(Word and item position data):
— begin —

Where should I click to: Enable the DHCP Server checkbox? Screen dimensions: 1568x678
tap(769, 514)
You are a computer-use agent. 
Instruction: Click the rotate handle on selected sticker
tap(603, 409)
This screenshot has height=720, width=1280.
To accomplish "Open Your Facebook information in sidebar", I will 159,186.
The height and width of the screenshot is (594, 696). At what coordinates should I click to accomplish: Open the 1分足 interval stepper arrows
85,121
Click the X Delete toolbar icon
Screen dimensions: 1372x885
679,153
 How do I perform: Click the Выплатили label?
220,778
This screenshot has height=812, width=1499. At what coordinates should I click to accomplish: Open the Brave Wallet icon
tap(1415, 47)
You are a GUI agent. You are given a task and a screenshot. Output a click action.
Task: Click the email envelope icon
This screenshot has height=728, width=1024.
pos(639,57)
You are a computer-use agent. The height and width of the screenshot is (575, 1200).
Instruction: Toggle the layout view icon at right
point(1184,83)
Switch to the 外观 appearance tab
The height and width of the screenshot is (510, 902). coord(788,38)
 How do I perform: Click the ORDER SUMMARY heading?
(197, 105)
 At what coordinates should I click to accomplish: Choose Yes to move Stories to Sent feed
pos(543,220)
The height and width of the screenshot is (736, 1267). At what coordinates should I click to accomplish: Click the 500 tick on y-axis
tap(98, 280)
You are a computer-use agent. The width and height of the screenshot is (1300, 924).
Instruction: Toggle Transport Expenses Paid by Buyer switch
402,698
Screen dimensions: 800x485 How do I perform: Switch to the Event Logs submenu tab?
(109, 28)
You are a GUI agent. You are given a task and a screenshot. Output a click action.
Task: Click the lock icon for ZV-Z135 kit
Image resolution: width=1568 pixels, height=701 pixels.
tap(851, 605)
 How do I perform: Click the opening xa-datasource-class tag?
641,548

— end —

(Problem details): How would you turn these lines of the listing into a numbered list, leaving out any blank lines?

(Solution for this task):
1. Where should I click to: Enable the DHCP Server checkbox? Screen dimensions: 1568x678
2. tap(769, 514)
3. You are a computer-use agent. 
4. Instruction: Click the rotate handle on selected sticker
5. tap(603, 409)
6. This screenshot has height=720, width=1280.
7. To accomplish "Open Your Facebook information in sidebar", I will 159,186.
8. The height and width of the screenshot is (594, 696). At what coordinates should I click to accomplish: Open the 1分足 interval stepper arrows
9. 85,121
10. Click the X Delete toolbar icon
11. Screen dimensions: 1372x885
12. 679,153
13.  How do I perform: Click the Выплатили label?
14. 220,778
15. This screenshot has height=812, width=1499. At what coordinates should I click to accomplish: Open the Brave Wallet icon
16. tap(1415, 47)
17. You are a GUI agent. You are given a task and a screenshot. Output a click action.
18. Task: Click the email envelope icon
19. This screenshot has height=728, width=1024.
20. pos(639,57)
21. You are a computer-use agent. The height and width of the screenshot is (575, 1200).
22. Instruction: Toggle the layout view icon at right
23. point(1184,83)
24. Switch to the 外观 appearance tab
25. The height and width of the screenshot is (510, 902). coord(788,38)
26.  How do I perform: Click the ORDER SUMMARY heading?
27. (197, 105)
28.  At what coordinates should I click to accomplish: Choose Yes to move Stories to Sent feed
29. pos(543,220)
30. The height and width of the screenshot is (736, 1267). At what coordinates should I click to accomplish: Click the 500 tick on y-axis
31. tap(98, 280)
32. You are a computer-use agent. The width and height of the screenshot is (1300, 924).
33. Instruction: Toggle Transport Expenses Paid by Buyer switch
34. 402,698
35. Screen dimensions: 800x485 How do I perform: Switch to the Event Logs submenu tab?
36. (109, 28)
37. You are a GUI agent. You are given a task and a screenshot. Output a click action.
38. Task: Click the lock icon for ZV-Z135 kit
39. Image resolution: width=1568 pixels, height=701 pixels.
40. tap(851, 605)
41.  How do I perform: Click the opening xa-datasource-class tag?
42. 641,548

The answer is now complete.